■ What to produce:
From the Osorezan text, reproduce the passage from "The paths lead" to "of the water.", switching "crow" to "heron".

A sulfurous, blasted volcanic caldera at the top of Aomori that Japan has held sacred for over a thousand years — a rehearsal of the Buddhist afterlife you can walk through. Grey ash, a milky lake, stacked stones and spinning pinwheels for lost children. Few places have unsettled and moved me as much.

Osorezan translates, more or less, as Mount Fear, and I went in ready to find that name overwrought. I did not. This is one of the three most sacred sites in Japan, a caldera near the wild tip of the Shimokita Peninsula in Aomori where, for over a thousand years, people have come to feel close to their dead. You smell the sulfur from the road in. When the trees give out and the land turns to pale grey ash streaked yellow, with steam hissing from vents and a strange milky lake beyond, you understand why the old pilgrims believed they’d arrived at the threshold of the other world. Lia went very quiet, and stayed that way a long time.

Walking the afterlife

At the center stands Bodaiji temple, and around it the grounds are laid out — deliberately — as the Buddhist landscape of death. You cross a small red bridge said to represent the Sanzu River, the boundary the dead must cross, and then walk out across the sulfur fields on marked paths. Everywhere there are small stone jizo statues, guardians of dead children, and everywhere people have stacked little towers of stones — an act of merit for lost sons and daughters, the belief being that demons scatter them each night and the parents’ love rebuilds them. Bright pinwheels spin among the rocks, left as offerings, their cheerful colors almost unbearable against the grey waste. We walked slowly, saying nothing. It is not a comfortable place, and it isn’t meant to be.

Stone jizo statues and colorful pinwheels among the grey sulfur fields of Osorezan

Lake Usori and the pale shore

The paths lead down at last to Lake Usori, whose water is so acidic almost nothing lives in it, milky pale turquoise and utterly still. Along one edge runs a beach of fine grey sand the pilgrims call the shore of paradise — Gokuraku-hama — and the contrast is deliberate and total: after the hellish sulfur fields, this sudden, serene, almost beautiful stillness. We stood on the pale sand while wisps of steam drifted over the water and the far mountains held their reflection. “Neither of us spoke for a long while,” Lia said afterward, and we didn’t need to. It is the quietest place I have ever stood. A single crow crossed the lake and its call carried the whole width of the water.

■ Data extracts:
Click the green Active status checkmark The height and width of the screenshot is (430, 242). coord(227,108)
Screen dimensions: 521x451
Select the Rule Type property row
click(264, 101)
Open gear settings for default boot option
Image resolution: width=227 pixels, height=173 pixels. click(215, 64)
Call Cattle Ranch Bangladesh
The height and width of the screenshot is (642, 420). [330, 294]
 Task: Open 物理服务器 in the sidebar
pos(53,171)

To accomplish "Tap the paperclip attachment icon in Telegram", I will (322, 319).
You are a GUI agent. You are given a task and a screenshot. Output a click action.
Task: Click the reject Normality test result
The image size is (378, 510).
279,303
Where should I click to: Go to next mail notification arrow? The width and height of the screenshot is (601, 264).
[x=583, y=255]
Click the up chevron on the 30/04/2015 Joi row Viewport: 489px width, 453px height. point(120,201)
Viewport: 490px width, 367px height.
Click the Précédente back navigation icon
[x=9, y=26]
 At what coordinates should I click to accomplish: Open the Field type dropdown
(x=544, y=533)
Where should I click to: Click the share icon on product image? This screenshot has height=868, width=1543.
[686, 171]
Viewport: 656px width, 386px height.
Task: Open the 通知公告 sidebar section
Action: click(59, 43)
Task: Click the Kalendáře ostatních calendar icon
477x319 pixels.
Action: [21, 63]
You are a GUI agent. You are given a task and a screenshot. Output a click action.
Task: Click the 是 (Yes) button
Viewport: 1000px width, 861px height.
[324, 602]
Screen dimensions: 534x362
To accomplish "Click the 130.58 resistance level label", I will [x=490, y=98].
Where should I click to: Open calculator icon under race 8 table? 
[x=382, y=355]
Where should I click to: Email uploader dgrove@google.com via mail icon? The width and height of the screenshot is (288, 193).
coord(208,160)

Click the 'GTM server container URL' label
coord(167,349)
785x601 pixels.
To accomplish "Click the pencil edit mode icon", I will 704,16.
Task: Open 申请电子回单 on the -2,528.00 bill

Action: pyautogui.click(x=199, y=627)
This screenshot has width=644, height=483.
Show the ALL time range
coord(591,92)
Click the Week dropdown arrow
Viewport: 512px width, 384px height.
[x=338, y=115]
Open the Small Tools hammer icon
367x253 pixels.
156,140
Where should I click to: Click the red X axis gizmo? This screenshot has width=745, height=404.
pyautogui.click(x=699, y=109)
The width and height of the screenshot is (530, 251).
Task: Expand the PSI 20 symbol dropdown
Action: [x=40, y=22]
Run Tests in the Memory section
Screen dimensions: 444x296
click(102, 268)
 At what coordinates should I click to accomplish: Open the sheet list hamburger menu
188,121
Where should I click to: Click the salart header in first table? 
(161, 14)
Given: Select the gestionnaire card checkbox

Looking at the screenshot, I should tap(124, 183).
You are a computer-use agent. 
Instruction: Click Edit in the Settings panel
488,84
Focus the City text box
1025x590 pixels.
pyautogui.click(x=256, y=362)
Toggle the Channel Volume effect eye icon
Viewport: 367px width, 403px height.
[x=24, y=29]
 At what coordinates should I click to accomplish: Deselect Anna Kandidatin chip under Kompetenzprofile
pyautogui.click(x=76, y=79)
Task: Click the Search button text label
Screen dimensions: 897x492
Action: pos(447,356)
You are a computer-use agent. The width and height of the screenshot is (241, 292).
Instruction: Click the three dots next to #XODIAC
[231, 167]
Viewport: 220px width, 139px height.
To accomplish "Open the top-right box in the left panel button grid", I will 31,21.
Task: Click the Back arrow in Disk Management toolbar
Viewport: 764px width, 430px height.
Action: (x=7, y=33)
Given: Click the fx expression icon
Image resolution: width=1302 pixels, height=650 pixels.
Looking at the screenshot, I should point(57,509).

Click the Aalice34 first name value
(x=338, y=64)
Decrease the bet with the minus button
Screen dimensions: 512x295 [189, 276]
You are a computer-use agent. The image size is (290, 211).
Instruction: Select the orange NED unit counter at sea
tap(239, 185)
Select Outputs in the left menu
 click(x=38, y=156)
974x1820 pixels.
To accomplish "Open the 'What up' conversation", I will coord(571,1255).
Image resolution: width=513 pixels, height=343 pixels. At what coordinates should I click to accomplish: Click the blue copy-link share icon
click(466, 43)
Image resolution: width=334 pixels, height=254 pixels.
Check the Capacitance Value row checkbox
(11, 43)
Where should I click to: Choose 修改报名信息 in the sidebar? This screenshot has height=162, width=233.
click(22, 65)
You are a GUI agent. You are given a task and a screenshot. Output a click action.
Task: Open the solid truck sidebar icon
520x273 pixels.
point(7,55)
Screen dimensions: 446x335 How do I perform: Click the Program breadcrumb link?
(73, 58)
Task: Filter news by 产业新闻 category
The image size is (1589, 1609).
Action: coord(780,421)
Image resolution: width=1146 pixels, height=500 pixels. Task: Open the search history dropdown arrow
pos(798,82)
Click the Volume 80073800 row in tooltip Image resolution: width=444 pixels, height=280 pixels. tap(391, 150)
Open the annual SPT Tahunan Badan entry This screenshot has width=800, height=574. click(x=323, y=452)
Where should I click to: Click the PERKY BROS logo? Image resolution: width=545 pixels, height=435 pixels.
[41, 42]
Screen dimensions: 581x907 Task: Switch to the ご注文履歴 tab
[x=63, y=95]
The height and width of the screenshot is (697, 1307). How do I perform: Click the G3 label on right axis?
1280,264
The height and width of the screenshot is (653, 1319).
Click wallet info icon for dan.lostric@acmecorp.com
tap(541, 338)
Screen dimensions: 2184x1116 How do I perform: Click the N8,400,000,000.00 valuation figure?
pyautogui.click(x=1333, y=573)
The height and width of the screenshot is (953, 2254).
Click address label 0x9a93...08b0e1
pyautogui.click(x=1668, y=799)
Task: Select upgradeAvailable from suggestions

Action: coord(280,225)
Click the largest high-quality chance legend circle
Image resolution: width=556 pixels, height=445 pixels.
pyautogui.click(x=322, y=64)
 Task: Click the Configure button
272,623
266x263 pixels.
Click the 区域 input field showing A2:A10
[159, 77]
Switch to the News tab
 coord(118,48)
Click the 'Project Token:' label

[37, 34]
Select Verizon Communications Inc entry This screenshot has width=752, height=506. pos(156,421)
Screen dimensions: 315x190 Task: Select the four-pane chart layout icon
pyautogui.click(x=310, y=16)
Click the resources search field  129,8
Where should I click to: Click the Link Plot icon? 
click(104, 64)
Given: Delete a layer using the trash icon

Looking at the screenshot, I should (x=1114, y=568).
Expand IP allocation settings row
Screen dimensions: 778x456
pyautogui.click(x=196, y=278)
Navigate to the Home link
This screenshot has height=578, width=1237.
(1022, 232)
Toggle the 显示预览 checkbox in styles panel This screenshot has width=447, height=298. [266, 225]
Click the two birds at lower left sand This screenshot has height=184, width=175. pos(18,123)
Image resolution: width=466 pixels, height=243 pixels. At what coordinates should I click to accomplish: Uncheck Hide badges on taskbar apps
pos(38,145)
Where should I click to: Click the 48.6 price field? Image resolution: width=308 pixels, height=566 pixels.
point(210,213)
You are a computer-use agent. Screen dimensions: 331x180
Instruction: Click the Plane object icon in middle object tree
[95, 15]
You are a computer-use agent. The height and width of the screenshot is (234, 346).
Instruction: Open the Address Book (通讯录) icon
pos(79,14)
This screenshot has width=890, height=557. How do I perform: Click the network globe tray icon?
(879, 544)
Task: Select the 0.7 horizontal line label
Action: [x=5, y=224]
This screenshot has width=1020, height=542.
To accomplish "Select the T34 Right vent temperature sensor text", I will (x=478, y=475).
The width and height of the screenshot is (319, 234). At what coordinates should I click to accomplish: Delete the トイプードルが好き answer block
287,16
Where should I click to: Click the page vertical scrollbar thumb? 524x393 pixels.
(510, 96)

■ Task answer:
The paths lead down at last to Lake Usori, whose water is so acidic almost nothing lives in it, milky pale turquoise and utterly still. Along one edge runs a beach of fine grey sand the pilgrims call the shore of paradise — Gokuraku-hama — and the contrast is deliberate and total: after the hellish sulfur fields, this sudden, serene, almost beautiful stillness. We stood on the pale sand while wisps of steam drifted over the water and the far mountains held their reflection. “Neither of us spoke for a long while,” Lia said afterward, and we didn’t need to. It is the quietest place I have ever stood. A single heron crossed the lake and its call carried the whole width of the water.